Collected data
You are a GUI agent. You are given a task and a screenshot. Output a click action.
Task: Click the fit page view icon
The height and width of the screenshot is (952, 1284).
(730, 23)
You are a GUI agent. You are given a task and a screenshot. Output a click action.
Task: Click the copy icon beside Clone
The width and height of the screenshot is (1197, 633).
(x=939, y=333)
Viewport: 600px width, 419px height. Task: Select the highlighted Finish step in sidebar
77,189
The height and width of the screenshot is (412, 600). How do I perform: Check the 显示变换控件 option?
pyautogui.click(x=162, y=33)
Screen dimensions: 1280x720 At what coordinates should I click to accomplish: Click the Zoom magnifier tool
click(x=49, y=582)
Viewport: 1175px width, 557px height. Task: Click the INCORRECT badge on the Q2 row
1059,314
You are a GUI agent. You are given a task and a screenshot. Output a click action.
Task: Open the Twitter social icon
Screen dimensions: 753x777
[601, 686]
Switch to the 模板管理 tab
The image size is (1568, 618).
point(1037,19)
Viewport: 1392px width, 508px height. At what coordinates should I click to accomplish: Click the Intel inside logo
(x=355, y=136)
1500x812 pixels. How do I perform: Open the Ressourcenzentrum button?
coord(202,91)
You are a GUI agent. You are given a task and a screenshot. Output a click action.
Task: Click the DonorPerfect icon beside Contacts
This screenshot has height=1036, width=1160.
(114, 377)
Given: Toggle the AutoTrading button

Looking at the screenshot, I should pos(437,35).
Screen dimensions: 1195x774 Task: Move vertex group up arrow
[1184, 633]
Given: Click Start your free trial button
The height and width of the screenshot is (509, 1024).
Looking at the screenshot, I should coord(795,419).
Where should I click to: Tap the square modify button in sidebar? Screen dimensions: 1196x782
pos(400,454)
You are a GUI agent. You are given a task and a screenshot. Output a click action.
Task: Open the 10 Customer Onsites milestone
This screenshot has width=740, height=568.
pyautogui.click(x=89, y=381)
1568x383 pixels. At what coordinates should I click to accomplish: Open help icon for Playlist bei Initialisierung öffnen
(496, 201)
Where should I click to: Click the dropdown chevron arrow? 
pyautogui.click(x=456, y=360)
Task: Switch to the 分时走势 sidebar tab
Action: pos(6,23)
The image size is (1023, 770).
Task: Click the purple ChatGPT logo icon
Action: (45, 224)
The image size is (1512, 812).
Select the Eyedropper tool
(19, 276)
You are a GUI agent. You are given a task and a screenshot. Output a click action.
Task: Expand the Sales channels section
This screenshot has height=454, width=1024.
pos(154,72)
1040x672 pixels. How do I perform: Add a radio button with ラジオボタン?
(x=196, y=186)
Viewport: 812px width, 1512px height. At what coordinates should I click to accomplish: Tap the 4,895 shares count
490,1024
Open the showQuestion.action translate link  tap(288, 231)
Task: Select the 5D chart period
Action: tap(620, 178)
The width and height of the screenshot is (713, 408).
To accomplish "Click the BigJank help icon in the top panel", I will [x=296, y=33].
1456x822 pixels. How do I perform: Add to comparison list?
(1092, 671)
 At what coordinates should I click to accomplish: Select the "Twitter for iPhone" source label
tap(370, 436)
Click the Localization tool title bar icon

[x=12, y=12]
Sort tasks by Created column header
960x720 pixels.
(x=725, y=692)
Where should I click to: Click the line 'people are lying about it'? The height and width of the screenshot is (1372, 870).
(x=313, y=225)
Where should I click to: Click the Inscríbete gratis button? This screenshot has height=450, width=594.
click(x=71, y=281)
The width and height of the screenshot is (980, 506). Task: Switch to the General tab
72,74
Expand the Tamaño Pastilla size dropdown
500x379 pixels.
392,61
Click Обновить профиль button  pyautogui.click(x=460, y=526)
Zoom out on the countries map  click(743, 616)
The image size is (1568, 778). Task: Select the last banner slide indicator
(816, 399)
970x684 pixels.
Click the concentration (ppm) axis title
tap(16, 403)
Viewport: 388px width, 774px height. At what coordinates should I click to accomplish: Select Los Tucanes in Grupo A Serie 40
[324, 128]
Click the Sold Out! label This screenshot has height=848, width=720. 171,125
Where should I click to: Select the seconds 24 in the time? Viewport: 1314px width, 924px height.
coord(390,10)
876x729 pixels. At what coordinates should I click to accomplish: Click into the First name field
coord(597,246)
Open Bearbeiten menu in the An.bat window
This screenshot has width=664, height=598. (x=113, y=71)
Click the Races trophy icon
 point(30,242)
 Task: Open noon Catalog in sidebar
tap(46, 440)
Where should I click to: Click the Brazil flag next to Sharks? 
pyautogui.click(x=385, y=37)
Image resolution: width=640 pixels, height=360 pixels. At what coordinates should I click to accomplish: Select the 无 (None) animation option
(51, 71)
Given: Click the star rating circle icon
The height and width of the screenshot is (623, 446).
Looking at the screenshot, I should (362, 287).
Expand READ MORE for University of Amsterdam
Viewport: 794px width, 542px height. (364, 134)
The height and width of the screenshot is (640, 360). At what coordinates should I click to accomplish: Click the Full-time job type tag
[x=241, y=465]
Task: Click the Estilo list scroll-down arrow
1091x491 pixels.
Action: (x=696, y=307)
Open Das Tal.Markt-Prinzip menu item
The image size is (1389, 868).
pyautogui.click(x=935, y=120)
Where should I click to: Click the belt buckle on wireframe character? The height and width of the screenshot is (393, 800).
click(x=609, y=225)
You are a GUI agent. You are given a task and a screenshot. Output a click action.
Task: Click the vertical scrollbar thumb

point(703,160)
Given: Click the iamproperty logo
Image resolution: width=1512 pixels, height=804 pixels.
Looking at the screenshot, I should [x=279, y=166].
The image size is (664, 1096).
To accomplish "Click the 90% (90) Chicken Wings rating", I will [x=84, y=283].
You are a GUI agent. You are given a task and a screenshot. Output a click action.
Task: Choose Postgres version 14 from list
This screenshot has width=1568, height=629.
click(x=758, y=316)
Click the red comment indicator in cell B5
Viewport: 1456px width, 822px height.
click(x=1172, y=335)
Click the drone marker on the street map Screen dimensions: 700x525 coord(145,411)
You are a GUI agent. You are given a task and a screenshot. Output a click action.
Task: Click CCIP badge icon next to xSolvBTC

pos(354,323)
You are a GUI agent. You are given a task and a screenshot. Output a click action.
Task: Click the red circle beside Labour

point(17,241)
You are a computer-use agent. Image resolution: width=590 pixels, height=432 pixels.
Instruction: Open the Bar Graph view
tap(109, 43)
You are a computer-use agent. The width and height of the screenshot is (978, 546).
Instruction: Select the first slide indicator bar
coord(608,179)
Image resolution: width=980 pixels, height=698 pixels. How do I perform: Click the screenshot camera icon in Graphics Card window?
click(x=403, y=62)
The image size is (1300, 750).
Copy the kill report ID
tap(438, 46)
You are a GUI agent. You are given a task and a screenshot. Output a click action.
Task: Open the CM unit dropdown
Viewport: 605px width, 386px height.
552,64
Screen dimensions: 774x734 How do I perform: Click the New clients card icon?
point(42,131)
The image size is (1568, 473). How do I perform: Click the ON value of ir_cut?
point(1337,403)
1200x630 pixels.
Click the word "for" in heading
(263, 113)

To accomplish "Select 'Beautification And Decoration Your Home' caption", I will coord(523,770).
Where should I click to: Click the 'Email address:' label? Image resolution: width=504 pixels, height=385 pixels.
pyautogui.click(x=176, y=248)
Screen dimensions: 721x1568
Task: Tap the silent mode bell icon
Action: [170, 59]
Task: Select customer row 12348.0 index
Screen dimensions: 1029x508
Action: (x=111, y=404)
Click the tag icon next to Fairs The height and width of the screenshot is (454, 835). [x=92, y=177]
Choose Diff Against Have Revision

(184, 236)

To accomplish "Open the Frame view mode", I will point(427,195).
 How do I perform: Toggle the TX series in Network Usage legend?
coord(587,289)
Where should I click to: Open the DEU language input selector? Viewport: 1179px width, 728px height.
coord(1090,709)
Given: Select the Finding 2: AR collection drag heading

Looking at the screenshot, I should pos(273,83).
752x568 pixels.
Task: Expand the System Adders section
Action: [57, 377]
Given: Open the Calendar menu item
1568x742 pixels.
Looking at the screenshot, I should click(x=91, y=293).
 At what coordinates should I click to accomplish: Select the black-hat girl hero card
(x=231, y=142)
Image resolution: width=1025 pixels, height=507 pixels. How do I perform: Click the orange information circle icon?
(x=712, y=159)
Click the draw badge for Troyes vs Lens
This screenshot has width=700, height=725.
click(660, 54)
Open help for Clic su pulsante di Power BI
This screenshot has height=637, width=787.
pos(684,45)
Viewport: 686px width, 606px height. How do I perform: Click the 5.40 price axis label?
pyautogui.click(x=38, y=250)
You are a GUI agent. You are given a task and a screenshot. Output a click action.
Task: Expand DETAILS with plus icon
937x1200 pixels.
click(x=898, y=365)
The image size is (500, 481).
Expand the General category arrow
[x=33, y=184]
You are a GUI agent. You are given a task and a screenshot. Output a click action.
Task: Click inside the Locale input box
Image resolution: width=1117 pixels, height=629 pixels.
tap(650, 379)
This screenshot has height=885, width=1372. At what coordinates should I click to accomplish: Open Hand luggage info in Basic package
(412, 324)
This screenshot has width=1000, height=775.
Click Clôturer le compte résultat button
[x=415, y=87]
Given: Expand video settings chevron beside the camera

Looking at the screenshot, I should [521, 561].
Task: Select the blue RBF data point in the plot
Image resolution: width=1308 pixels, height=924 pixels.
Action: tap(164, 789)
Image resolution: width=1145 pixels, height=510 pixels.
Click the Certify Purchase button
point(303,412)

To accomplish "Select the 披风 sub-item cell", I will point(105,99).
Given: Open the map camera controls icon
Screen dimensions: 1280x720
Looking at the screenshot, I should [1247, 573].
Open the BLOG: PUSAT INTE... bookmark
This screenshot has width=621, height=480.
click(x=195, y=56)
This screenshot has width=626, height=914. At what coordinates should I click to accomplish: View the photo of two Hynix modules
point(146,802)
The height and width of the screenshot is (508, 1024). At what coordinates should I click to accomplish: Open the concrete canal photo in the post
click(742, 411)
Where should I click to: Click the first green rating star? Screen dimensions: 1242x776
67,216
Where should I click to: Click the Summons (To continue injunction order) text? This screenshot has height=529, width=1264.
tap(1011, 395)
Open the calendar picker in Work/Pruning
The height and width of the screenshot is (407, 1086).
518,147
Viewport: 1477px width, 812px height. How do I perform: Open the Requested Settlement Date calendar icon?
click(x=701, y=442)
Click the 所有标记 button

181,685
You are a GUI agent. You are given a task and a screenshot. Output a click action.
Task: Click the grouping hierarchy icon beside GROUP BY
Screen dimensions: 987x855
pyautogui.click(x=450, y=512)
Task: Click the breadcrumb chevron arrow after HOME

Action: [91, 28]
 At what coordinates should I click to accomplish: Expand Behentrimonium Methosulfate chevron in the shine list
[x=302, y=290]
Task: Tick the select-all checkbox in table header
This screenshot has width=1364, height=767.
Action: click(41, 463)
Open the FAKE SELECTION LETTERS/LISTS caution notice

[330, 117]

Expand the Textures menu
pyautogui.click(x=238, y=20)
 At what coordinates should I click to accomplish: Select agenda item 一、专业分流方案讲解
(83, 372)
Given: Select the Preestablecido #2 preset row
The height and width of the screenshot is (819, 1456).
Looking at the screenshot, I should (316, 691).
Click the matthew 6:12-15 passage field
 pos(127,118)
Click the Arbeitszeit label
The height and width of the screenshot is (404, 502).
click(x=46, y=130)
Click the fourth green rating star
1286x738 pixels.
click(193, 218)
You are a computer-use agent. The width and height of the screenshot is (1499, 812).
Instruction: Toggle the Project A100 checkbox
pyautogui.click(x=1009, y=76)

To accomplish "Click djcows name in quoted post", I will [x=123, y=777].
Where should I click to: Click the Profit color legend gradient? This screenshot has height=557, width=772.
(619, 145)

Assignment: Filter the records above for lines with "header".

Answer to the exercise:
Sort tasks by Created column header
Task: Tick the select-all checkbox in table header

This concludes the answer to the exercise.